* Finland wants Greek assets transferred to Luxembourg
* Assets would provide collateral for new loans to Athens
* Greece would be sole shareholder in Luxembourg vehicle
* If Greece defaults, ownership passes to creditors
(Adds link to PDF of Finnish proposal, paragraph 6)
By John O'Donnell and Luke Baker
BRUSSELS, Aug 29 Finland has proposed that Greek
state assets be transferred to a Luxembourg-based holding
company and held there as security for new loans to Athens,
according to an internal document seen by Reuters.
The plan, drafted in June, remains a central plank of
current Finnish demands for collateral in return for providing
more aid. If it does not get its way, Finland may pull out of
the Greek bailout, sparking renewed chaos on financial markets.
Although small at around 1.4 billion euros, Finland's
planned support for Greece is important because its triple-A
credit rating adds weight to the 109 billion euro rescue agreed
on July 21, the second bailout package Athens has received.
Demands from Helsinki for collateral have sparked requests
from countries including Austria, the Netherlands, Slovenia and
Slovakia for similar treatment, and threaten to spoil the euro
zone's attempt to save Athens from default.
In the document, Finnish officials set out how the Greek
government and its privatisation agency would authorise the
transfer of assets to a holding company based in Luxembourg that
would be used as security for states giving assistance.
To see the document, click on: r.reuters.com/cyz43s
The privatisation agency would own all the shares in the
asset holding company, although the shares would be held in
custody by a third party. Since the holding company would be
based in Luxembourg, it would operate under Luxembourg law.
Such a move would likely prove controversial in Greece,
where the government has strongly rejected suggestions of
offering land or company shares as collateral for future loans.
It would in effect mean Greece losing sovereignty.
The Finnish proposal would hand over control of a sizeable
portion of Greece's assets to a foreign agency, limiting Athens'
autonomy in managing its finances and privatising state assets,
an area where scant progress has frustrated euro zone partners.
"The Privatisation Agency is managing the AHC (Asset Holding
Company) and can use AHC in a flexible way as one vehicle to
securitise, manage, develop and privatise assets," reads the
Finnish proposal, dated June 23.
MULTIPLE USE ASSETS
As well as acting as a warehouse for Greek property, such a
stake in a national phone company or port, the Luxembourg
vehicle would ringfence assets so they are not used for other
borrowing but instead kept as security for countries offering
aid. The Finnish document explains:
"If the market value of the assets of AHC does not meet the
collateral requirements or the Hellenic Republic defaults on its
loan obligations to the EFSF, the ownership of the shares in
custody immediately transfers to the relevant member states," it
says, referring to the European Financial Stability Facility,
the 440 billion euro bailout fund drawn up last year.

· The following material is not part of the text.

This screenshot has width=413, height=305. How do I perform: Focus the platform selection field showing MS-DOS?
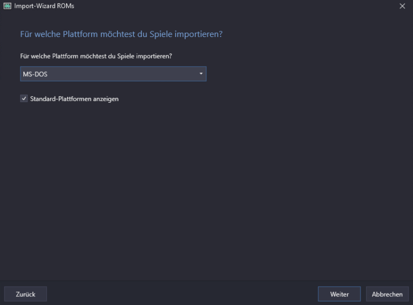coord(113,74)
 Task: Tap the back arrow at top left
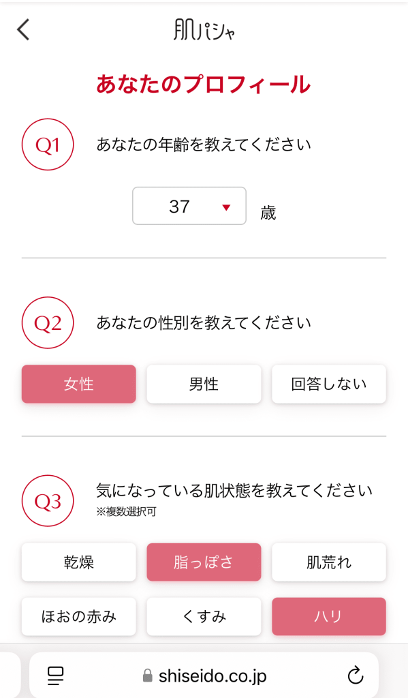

The Finnish plan also flags a possible securitisation of the
assets held in Luxembourg, using cash flow generated from an
airport, for example, as security for loans.
"The asset securitisation would make both the valuation and
the liquidation of the assets much easier," write the authors of
the confidential document, which has been circulated to euro
zone finance ministries in the form of a "non-paper".
The proposal is among those being discussed by euro zone
officials in conference calls in recent days to try to reach
agreement on how collateral can be provided to Finland, and
potentially other member states, in exchange for new loans.
So far, the Greek government has been slow to start its
long-awaited sale of state assets. It promised earlier this year
to raise 50 billion euros by 2015, but its failure to properly
start the process has frustrated lenders. [ID:nLDE7501CZ]
Earlier this year, ECB board member Juergen Stark put a
value on the country's assets, which include stakes in Athens'
airport, a bank, two ports, and the country's main telephone
company, of 300 billion euros ($423 billion). [ID:nLDE74M1ZB]
Tapping this wealth will be difficult politically. Talk of
selling state companies prompted protests by workers worried
they could lose their jobs in any privatisation.
Militant union members at the country's main electricity
producer have warned the government not to pursue a sale.